In the perpetual dusk of Morrigan Deep, where the crude appetites of the Immortalis cast long shadows over every court and castle, few figures command attention with such quiet command as Ducissa Anne Tepes. She moves through the feasts and intrigues of Castle D’Aten not as a storm of fangs and fury, but as a silken blade, her presence a reminder that true dominion lies not in the savagery of lesser predators, but in the art of making savagery serve one’s will. Anne Tepes embodies the refined cruelty of vampire nobility, a counterpoint to the grotesque theatrics of her hosts, and her authority, subtle though it appears, threads through the veins of power like the blood she so elegantly sips.

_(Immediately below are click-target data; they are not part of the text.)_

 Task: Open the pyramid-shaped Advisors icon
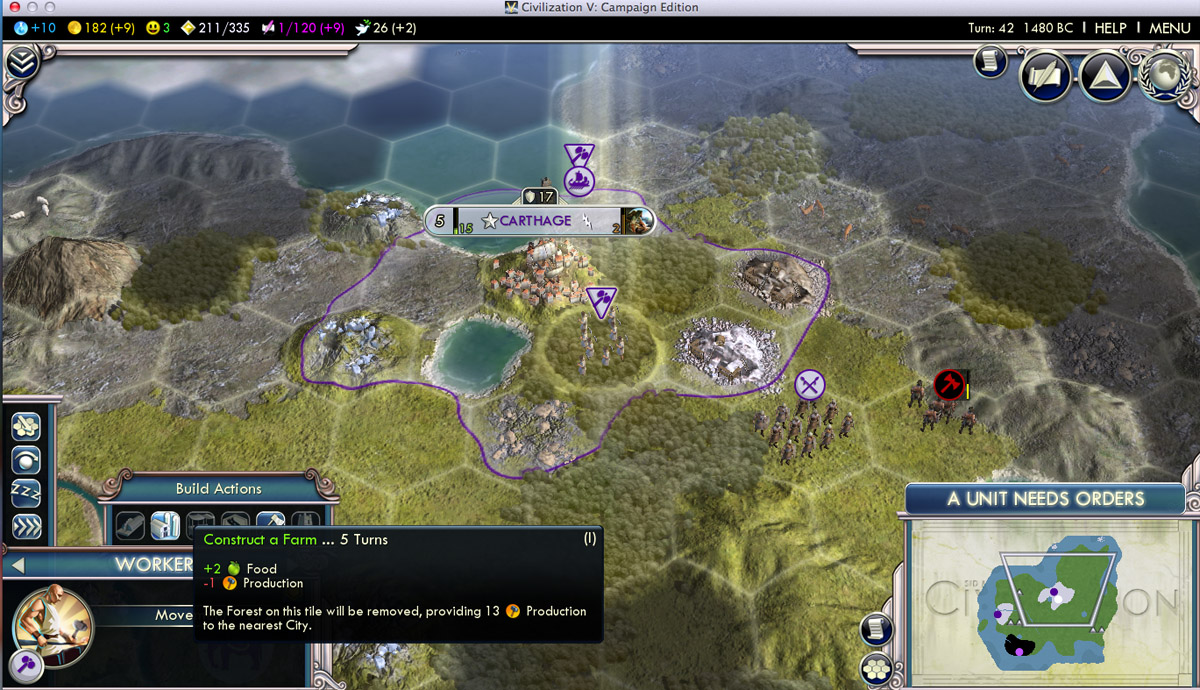click(x=1104, y=77)
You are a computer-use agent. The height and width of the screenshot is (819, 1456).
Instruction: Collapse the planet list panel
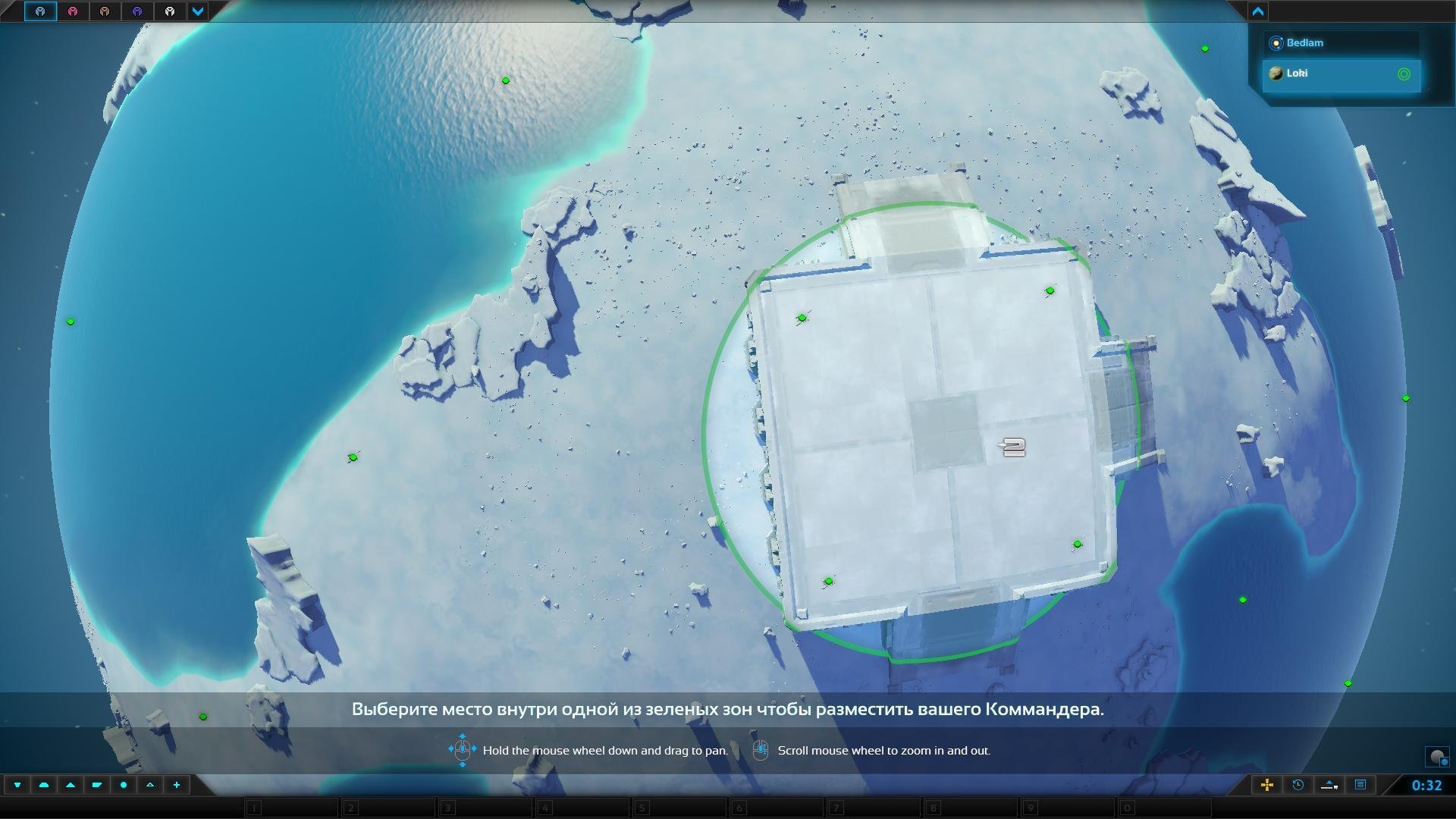point(1258,11)

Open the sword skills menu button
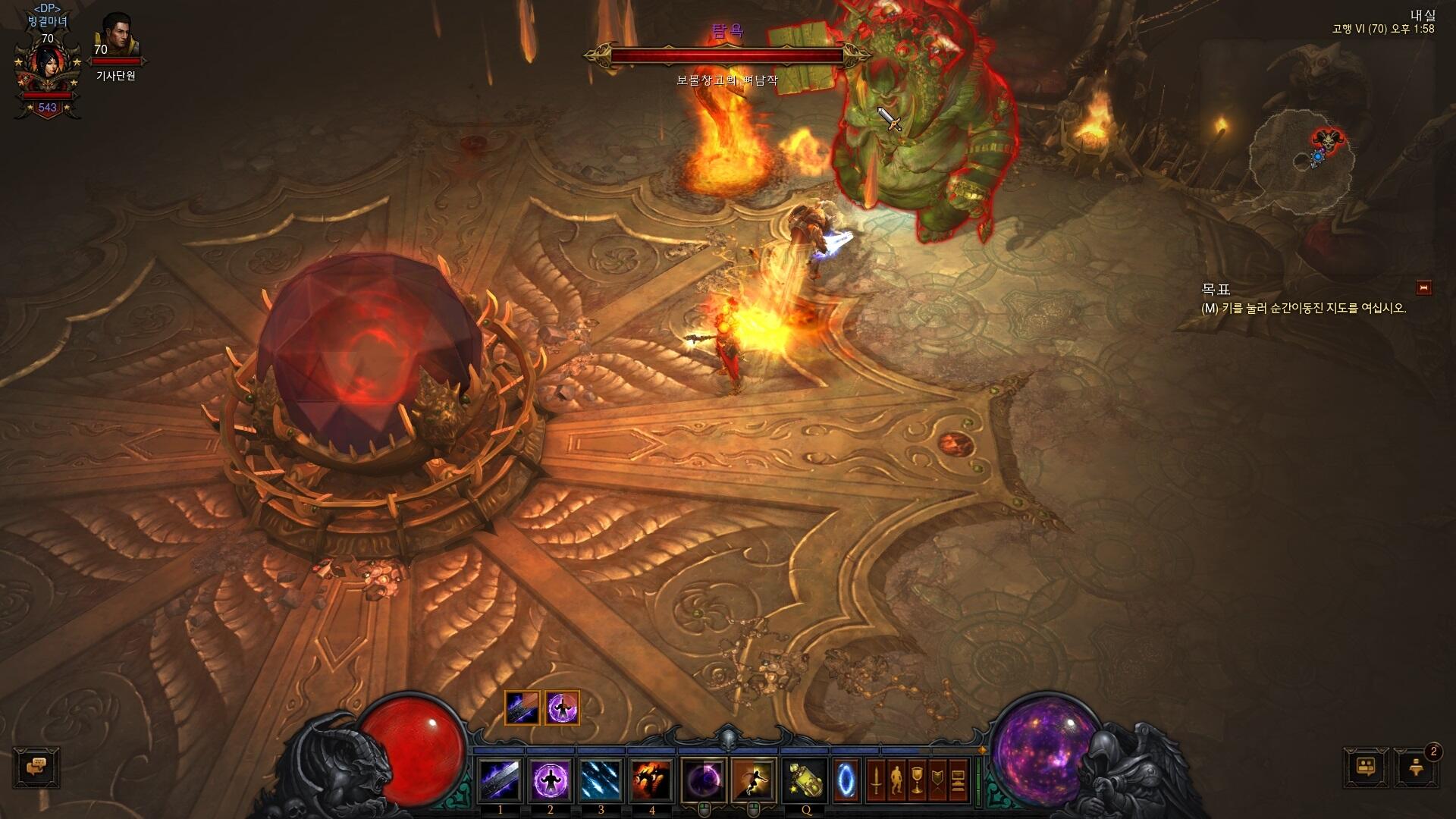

Consider her at the banqueting table, that ritual of controlled barbarism where Theaten and Count Tepes preside over their tribute. Anne does not tear into flesh with the abandon of her companions; she blesses the meal, accepts the dagger from Tepes with a nod of ritual grace, and carves with precision, her lacy glove stained just so. This is no mere affectation. In a world where Immortalis gorge without restraint, her etiquette enforces hierarchy. The tribute lives longer under her knife, not from mercy, but because longevity suits her palate, and her palate dictates the pace. Theaten, for all his noble bearing, yields to her preferences, shifting from red-haired offerings to blondes at her insistence, reshaping the breeding programs of entire villages to accommodate her whims. Such is the quiet reach of her influence: villages altered, lives bred to specification, all without a raised voice or bared fang.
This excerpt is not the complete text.